Casada ‘doubles down’ on grant pool criticized as pork

Rep. Glen Casada (R-Franklin) speaks to fellow Republicans about his bid for House speaker on Nov. 20, 2018.. He was later nominated for the position by 47 of 73 members. (Erik Schelzig, Tennessee Journal)

State Rep. Glen Casada says it is a “slap in the face” of Tennesseans to criticize a grant pool that some fellow lawmakers have called pork barrel spending.

As first reported by The Tennessean, the dispute began over a recent announcement by Rep. Matthew Hill (R-Jonesborough) that Isaiah 117 House, a ministry that helps foster children, would receive an extra $75,000 from the state to open another location. That came as news to other area lawmakers, who said no such money had been earmarked.

Hill said the money came out of a $4 million pool approved by lawmakers at the end of this year’s legislative session. But asked about the grants at an event in Sneedville, Gov. Bill Lee said the money won’t be spent until the next budget year.

Senate Speaker Randy McNally’s office issued a statement saying the Oak Ridge Republican opposes the use of state money for “legislative pork projects.” Sexton, a Crossville Republican who took over as speaker in August, called the lack of information about grant pool “troubling.”

Casada sent out a statement Tuesday, calling for the administration to lift the hold on the grant funding. Here’s his full statement:

Former House Speaker Glen Casada (R–Franklin) today called for the immediate release of $4 million in grant funding that was included in the 2019-2020 budget approved earlier this year by the Tennessee legislature. The funds, which were backed unanimously by both the House and Senate, were recently put on hold after questions were raised by a small number of lawmakers about how the grant dollars made their way into the budget.

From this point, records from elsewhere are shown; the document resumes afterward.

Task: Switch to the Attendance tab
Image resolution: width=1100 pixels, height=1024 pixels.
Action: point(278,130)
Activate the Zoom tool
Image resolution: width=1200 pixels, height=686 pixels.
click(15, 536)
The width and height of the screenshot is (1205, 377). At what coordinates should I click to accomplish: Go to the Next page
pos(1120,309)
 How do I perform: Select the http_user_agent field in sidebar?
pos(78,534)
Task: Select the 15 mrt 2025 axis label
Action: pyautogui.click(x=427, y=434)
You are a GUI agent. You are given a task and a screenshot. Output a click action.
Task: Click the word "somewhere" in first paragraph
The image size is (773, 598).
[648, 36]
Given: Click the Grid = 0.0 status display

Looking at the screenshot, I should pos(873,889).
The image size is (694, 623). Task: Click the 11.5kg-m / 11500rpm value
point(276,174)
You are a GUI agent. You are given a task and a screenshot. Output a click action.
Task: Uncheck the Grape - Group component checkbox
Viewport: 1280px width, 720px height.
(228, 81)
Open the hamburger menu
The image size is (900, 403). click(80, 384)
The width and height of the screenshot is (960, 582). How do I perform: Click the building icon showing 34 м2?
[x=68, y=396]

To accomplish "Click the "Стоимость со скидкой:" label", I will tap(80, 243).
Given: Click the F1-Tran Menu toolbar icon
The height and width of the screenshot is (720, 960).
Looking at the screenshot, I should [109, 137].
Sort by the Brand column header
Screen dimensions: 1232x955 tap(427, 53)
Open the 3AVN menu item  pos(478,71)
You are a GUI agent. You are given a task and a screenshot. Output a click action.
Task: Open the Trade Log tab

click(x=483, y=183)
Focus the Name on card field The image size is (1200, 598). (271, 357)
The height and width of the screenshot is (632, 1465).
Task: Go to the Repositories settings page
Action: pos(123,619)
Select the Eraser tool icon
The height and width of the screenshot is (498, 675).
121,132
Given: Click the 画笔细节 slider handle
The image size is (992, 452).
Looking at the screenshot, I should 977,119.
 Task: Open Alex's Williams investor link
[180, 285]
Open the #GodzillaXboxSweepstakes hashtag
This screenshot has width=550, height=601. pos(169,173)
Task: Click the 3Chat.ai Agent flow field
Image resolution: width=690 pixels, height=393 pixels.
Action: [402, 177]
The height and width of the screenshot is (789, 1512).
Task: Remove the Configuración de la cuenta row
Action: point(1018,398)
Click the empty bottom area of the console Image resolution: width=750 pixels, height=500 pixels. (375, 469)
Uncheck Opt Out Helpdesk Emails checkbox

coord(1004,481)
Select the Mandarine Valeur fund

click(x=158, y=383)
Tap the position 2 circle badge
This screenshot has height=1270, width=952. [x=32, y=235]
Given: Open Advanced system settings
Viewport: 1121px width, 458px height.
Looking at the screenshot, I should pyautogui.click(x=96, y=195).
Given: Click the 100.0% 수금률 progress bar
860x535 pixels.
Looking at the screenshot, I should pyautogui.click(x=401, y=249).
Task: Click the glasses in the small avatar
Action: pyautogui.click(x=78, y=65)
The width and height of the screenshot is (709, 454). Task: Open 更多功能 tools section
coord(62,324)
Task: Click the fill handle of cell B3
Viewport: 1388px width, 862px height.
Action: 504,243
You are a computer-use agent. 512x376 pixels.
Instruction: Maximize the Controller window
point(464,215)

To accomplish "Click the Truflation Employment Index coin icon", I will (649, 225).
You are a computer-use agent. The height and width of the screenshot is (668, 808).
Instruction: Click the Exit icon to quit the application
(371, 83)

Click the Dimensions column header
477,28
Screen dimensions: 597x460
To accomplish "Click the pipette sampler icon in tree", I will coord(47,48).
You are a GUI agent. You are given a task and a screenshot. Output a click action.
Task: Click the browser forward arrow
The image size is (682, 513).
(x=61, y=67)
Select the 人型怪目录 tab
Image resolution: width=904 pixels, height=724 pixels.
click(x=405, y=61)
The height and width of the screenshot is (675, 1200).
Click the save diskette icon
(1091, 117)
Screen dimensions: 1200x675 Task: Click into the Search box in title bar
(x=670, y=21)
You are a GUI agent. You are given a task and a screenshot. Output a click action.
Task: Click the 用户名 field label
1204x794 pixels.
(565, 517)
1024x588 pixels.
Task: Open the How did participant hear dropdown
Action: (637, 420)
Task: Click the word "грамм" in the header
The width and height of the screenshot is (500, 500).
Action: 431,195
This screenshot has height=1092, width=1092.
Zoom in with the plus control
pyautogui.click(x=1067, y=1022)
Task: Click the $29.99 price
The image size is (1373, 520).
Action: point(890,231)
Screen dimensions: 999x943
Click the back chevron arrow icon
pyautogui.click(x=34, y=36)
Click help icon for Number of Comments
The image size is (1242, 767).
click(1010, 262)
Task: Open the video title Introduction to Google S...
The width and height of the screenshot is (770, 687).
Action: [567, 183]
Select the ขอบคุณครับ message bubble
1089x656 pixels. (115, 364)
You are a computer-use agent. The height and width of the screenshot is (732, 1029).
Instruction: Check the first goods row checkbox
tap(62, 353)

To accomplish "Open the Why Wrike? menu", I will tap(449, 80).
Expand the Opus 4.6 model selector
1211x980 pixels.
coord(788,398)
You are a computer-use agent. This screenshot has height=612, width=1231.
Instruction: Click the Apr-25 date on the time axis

However, despite these questions recently posed in the press, Casada defended the funds, noting the countless discussions between House leadership, Finance Committee members, and the entire legislative body as the budget made its way through the committee process before receiving final approval by every member of the House and Senate and being signed into law by Governor Lee.

Specifically, the grant funds approved by the legislature were documented in the budget for the sole purpose of making rural and community grants for capital projects, repairs, maintenance, and operations to local governments and non-profit public safety, library, community, and recreational service organizations.

“I am not distancing myself from this grant funding in any way,” said Casada. “I believe passionately what we did was good and will benefit countless districts across the state who have fallen behind with local repairs and upgrades over the years. The process for communities to obtain this funding is completely open and transparent and the funds are designed to enhance our local communities and to be used for the benefit of all citizens.”

Regarding claims that some legislators were unaware of these grant dollars being included in this year’s budget, Casada doubled down on his stance that this funding will help Tennesseans across the state.

“This grant fund was documented and addressed with all of the other budget items discussed this year in committees and in meetings. Leadership supported it. House and Senate members alike supported it. Implying something was done improperly in the creation of this grant fund is a direct slap in the face of the very Tennesseans who need it most and each community this funding is intended to help.”